Towards the ground state of molecules via diffusion Monte Carlo on neural networks (2204.13903v2)

Abstract: Diffusion Monte Carlo (DMC) based on fixed-node approximation has enjoyed significant developments in the past decades and become one of the go-to methods when accurate ground state energy of molecules and materials is needed. The remaining bottleneck is the limitations of the inaccurate nodal structure, prohibiting more challenging electron correlation problems to be tackled with DMC. In this work, we apply the neural-network based trial wavefunction in fixed-node DMC, which allows accurate calculation of a broad range of atomic and molecular systems of different electronic characteristics. Our method is superior in both accuracy and efficiency compared to state-of-the-art neural network methods using variational Monte Carlo.
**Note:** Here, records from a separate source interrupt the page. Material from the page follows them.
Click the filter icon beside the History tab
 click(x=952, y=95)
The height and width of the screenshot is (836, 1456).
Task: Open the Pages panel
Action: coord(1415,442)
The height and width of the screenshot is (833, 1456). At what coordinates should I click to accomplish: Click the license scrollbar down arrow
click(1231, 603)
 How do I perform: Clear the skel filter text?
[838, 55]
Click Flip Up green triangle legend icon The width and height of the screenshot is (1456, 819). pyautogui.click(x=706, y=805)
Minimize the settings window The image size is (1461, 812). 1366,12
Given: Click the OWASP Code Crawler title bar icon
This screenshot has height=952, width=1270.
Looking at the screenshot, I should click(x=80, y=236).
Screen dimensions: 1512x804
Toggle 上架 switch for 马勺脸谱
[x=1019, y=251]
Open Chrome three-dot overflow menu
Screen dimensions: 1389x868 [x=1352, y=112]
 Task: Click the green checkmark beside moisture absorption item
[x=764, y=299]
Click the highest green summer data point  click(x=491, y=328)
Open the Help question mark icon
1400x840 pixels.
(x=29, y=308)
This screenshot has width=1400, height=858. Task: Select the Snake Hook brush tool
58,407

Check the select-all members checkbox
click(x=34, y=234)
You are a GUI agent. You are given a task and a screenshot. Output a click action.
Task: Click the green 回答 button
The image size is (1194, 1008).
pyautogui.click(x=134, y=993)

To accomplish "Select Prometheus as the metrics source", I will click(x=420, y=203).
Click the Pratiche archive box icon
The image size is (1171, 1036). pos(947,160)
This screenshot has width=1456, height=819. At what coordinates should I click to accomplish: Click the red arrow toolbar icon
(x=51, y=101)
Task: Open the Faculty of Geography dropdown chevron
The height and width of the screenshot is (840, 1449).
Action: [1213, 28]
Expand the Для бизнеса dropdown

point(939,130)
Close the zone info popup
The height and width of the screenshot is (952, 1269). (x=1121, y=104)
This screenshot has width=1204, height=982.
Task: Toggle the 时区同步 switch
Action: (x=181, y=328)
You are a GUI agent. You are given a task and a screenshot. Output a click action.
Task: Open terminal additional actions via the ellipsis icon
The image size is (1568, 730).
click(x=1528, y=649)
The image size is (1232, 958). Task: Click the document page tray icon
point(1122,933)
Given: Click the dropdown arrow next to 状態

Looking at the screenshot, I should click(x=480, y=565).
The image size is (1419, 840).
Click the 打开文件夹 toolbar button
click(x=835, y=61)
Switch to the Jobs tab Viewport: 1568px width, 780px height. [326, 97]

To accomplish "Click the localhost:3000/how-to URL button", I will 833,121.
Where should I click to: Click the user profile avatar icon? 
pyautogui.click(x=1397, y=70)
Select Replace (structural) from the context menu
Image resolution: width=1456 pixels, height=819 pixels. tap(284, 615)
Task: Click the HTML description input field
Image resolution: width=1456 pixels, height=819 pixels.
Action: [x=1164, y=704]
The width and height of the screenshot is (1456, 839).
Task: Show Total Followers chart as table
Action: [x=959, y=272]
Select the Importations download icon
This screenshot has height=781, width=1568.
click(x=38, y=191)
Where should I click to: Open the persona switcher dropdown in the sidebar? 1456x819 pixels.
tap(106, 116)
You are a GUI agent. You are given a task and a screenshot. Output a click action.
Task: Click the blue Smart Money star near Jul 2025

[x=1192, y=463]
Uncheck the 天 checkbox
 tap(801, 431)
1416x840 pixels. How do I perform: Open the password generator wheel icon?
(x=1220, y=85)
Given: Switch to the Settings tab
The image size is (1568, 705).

Overall, this computational framework provides a new benchmark for accurate solution of correlated electronic wavefunction and also shed light on the chemical understanding of molecules.

Towards the Ground State of Molecules via Diffusion Monte Carlo on Neural Networks

This paper presents an advanced computational technique that combines the strengths of neural networks with the Diffusion Monte Carlo (DMC) method for accurately determining the ground state energies of molecules. The approach primarily addresses challenges posed by the nodal structure inaccuracies inherent in traditional fixed-node DMC, especially when dealing with complex electronic correlation problems.

Core Methodology

The authors utilize a neural-network-based trial wavefunction, specifically a FermiNet architecture, in the fixed-node DMC approach. Neural networks, with their capacity for high-dimensional optimization, improve upon traditional wavefunction representations by capturing more accurate nodal surfaces. This results in a quantum Monte Carlo (QMC) method that is both more accurate and efficient than state-of-the-art alternatives that rely on Variational Monte Carlo (VMC).

• Implementation:
  • The integration of FermiNet with DMC leverages the neural network's ability to approximate complex wavefunctions, maintaining accurate nodal structures. The algorithm executes as a series of Monte Carlo simulations across parallelized nodes, significantly enhancing computational efficiency.
  • An empirical linearity between VMC and DMC energies is introduced, allowing for an extrapolation scheme that significantly improves binding energy calculations.

Numerical Results

The research demonstrates the effectiveness of the proposed approach through detailed analyses of atomic and molecular systems, including atoms like Be, complex molecules such as benzene and cyclobutadiene, and systems involving hydrogen bonding like the water dimer.

• Accuracy Improvement: A notable reduction in energy discrepancies, achieving sub-milli-Hartree accuracy in various test cases. For instance, the DMC results are consistently within 1 mHa of experimental data across a wide range of bond lengths for the N$_2$ molecule, a substantial improvement over existing methods.
• Efficiency: The approach attains lower variational ground state energy with reduced training iterations compared to purely VMC-based methods, without reaching the computational limits of traditional methods when applied to large systems.

Theoretical and Practical Implications

The paper illustrates how leveraging neural networks as trial wavefunctions in DMC provides a robust path toward achieving higher accuracy in quantum chemistry computations, especially in regimes of strong electron correlation and complex electronic environments. This method offers a potential pathway towards more accurate simulations of material properties, thus impacting fields such as drug discovery and materials science.

Future Directions

The integration of neural network wavefunctions in DMC opens several avenues for future research. Harnessing periods of non-converged VMC training for subsequent DMC correction could be further explored to optimize resource usage. Moreover, the empirical linear relationship noted between VMC and DMC energies along training steps presents an intriguing feature that merits further investigation, possibly offering novel insights into the topology of quantum systems in high-dimensional space.

In summary, this paper advances the computational tools available for ab initio quantum mechanical calculations, affording a new level of precision and efficiency that could redefine standards in electronic structure theory. The next steps could involve expanding this framework to more extensive systems, possibly integrating other machine learning architectures, to tackle even more challenging quantum mechanical problems.